GB will target a quarter-final place at EuroBasket Women when they begin their second round charge on Wednesday against the Czech Republic in Vendée. It has been quite a week for the Durham-born performer, who turned 26 during the opening phase and agreed an early deal for next season with nearby French club Nantes.

It will, she hints, be a wrench to leave Turkey and its positive influence. “It was a great experience. The league is very competitive. I think I grew a lot, building my skills and my development. My confidence was huge.”

That particular C-word comes up a lot. Last summer, Handy was up and down, starter then reserve, laden with potential but still unfulfilled. In Mersin, she was challenged to be better but also given the freedom to reveal her best.

Yildizoglu was huge influence (FIBAE)

Yildizoglu was huge influence (FIBAE)

“The coach gave us a lot of confidence, he gave us the green light to be confident in our play,” she reveals. “He never said, don’t shoot or don’t do this. That was great for me. He said: ‘any time you have a shot, take it.’

“My confidence just grew and grew. We didn’t end the season the way we wanted to. We got knocked out in the play-offs. But we had a great year coming through.”

That coach has followed her to France.
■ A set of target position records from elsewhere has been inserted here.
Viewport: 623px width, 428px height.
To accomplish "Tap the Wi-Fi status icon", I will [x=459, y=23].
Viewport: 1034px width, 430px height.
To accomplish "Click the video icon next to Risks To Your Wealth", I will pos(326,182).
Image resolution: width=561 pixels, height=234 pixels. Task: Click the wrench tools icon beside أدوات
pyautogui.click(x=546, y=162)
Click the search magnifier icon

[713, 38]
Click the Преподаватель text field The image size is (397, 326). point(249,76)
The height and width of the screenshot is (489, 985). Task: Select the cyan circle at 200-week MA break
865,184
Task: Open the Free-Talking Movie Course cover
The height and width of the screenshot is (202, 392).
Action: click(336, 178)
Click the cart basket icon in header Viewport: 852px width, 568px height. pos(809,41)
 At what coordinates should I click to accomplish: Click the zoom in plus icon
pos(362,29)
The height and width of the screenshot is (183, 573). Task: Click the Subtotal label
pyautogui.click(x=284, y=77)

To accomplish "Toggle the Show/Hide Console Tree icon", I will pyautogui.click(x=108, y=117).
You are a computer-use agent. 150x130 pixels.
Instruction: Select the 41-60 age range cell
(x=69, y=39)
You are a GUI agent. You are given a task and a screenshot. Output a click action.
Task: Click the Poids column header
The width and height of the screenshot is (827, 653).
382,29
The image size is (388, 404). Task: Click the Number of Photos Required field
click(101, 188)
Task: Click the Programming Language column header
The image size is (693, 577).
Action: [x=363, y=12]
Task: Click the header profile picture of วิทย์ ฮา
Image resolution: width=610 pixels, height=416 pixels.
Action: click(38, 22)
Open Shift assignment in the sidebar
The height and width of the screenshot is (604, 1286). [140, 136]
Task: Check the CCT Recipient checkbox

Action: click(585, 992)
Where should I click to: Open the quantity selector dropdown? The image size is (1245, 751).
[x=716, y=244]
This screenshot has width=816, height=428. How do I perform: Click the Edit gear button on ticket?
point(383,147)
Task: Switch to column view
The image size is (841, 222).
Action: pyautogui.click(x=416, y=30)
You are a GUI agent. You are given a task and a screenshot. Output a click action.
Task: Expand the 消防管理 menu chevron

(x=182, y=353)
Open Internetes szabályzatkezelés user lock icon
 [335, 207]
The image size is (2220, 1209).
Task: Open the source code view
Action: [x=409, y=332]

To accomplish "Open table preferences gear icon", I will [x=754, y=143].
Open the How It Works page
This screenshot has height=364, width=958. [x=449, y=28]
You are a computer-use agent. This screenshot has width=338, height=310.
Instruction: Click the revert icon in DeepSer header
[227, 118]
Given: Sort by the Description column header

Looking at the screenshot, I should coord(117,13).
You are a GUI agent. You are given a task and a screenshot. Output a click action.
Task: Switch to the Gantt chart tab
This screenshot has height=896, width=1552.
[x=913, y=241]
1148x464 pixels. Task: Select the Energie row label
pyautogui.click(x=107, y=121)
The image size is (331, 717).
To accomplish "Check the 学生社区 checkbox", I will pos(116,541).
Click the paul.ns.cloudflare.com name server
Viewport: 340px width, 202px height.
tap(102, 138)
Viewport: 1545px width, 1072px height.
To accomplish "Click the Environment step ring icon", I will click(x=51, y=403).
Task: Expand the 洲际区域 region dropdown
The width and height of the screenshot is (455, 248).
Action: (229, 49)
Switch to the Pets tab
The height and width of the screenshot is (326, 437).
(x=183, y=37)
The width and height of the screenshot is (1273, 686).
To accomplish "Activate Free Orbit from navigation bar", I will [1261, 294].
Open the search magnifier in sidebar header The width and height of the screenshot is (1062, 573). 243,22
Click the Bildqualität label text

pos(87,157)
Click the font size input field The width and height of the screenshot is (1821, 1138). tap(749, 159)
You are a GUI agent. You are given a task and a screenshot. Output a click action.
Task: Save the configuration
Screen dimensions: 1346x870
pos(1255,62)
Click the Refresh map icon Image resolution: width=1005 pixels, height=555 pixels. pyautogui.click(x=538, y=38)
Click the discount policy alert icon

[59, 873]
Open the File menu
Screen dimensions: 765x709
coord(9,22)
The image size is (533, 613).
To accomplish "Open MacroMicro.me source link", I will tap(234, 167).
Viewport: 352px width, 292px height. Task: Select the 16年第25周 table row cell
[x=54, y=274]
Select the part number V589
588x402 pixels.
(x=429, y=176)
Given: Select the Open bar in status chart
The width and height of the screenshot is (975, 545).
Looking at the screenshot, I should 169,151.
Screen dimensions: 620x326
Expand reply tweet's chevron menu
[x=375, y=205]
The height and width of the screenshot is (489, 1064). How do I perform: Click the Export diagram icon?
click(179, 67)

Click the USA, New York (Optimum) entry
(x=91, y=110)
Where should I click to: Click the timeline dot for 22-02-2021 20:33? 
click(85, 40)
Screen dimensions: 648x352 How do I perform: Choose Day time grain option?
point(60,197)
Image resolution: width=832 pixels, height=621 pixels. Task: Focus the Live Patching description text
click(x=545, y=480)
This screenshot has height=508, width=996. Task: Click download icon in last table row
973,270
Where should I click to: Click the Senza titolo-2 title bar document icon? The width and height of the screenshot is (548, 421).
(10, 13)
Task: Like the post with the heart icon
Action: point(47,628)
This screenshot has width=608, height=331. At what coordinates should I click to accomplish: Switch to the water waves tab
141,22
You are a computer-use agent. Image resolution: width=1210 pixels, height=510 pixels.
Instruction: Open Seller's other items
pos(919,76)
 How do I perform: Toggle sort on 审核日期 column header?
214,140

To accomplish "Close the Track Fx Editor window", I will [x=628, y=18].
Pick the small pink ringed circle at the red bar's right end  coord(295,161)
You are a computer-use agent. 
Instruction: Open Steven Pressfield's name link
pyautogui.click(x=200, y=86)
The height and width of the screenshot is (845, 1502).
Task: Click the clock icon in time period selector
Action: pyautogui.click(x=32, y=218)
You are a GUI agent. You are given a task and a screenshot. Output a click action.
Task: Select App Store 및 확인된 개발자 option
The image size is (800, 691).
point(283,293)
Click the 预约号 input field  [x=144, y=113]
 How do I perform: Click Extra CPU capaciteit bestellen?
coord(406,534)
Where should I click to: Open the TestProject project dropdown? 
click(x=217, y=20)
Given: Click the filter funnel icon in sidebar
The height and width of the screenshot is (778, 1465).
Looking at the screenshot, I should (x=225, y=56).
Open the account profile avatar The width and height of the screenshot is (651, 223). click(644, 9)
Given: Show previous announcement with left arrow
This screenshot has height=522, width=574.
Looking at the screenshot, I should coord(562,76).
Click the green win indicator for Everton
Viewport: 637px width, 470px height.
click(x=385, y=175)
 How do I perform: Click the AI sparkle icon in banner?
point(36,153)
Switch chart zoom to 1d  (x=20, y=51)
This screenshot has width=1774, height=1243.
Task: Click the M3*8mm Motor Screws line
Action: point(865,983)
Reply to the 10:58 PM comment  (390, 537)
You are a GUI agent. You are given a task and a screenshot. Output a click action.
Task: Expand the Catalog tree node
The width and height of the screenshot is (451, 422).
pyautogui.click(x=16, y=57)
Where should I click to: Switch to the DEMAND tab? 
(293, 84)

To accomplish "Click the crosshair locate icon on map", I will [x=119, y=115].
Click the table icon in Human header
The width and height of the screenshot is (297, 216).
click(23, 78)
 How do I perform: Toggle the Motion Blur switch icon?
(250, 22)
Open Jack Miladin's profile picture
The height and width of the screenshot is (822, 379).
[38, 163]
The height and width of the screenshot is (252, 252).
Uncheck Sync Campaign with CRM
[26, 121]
Ceyhun Yildizoglu is presently guiding Turkey in their own campaign, unbeaten so far in the other side of the draw, fresh from a campaign in which Mersin advanced in Europe (where their British import averaged 13.6 points per game) as well as becoming a force domestically.

They beat Galatasaray. Fenerbahce too. Every game was a battle, Handy recalls. Nothing was predictable. “You just never knew. It was never going to be a 20-point, 30-point blowout.

“In the season before, in Greece, we played and we beat teams and we went undefeated. But last year was great because you got competition every weekend. It makes you better. You don’t get better unless you’re playing against better players.”


GB have responded well to a similar challenge in France. Now they must raise their games still further in a second phase which will also pit them against the might of Belarus as well as a seasoned Croatia.

“We’re excited,” Handy declares. “We’re very familiar with the three teams we’ve about to play. We’ve played them in the last three years. We’re well-prepared and we’re going to go out and fight and take each game as it comes. And try to get into the next round.

“This was the initial target. But we’re all fighters. We don’t want to just settle for the second round. We want to keep going as far as we can. Yeah, we have a win brought through already. But we want to get as many in the second phase as well.”

Jennings: easing off (Ville Vuorinen/BB)

Jennings: easing off (Ville Vuorinen/BB)

There is a familiar look to Britain but also a different flavour. Close observers talk of retaining the rigid tactical barricades erected by previous coach Tom Maher while relishing the extra freedoms afforded by his successor Damian Jennings.

“That’s a fair observation,” Handy states. “Tom did great things for us. Damian’s come in and done some great things too in addition with the help Buck and Nessa on the sidelines. It’s a different mentality this year.

“No knock on Tom or anything but it’s a different chemistry, different players. We have the young ones come in and it was a great preparation camp. They didn’t make the 12 but they were huge for us in practice in the way they competed every day.”

We know now what Handy can accomplish if allowed to express herself. That may bode well for GB as they try to do what no British side has managed and venture into the last eight.

One win might be enough. Two would make it a certainty.

Advancement would be unexpected by most. That is fine with us, Handy adds.

“We are the underdogs. People don’t expect things from us. When we do it, it’s kind of a shock when we do. But we’ll take that. We’ll be the underdogs. We’ll still do what we do.”

One more treasure, near the French coast, might be landed in Handy’s net.